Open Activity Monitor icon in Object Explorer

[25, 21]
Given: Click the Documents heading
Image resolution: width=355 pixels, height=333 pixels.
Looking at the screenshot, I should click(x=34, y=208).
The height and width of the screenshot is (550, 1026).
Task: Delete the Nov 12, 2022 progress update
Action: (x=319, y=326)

###

* [How to complete this task]: The entries above are to be transcribed in full and without error.

* [Answer section]:
Open Activity Monitor icon in Object Explorer

[25, 21]
Given: Click the Documents heading
Image resolution: width=355 pixels, height=333 pixels.
Looking at the screenshot, I should click(x=34, y=208).
The height and width of the screenshot is (550, 1026).
Task: Delete the Nov 12, 2022 progress update
Action: (x=319, y=326)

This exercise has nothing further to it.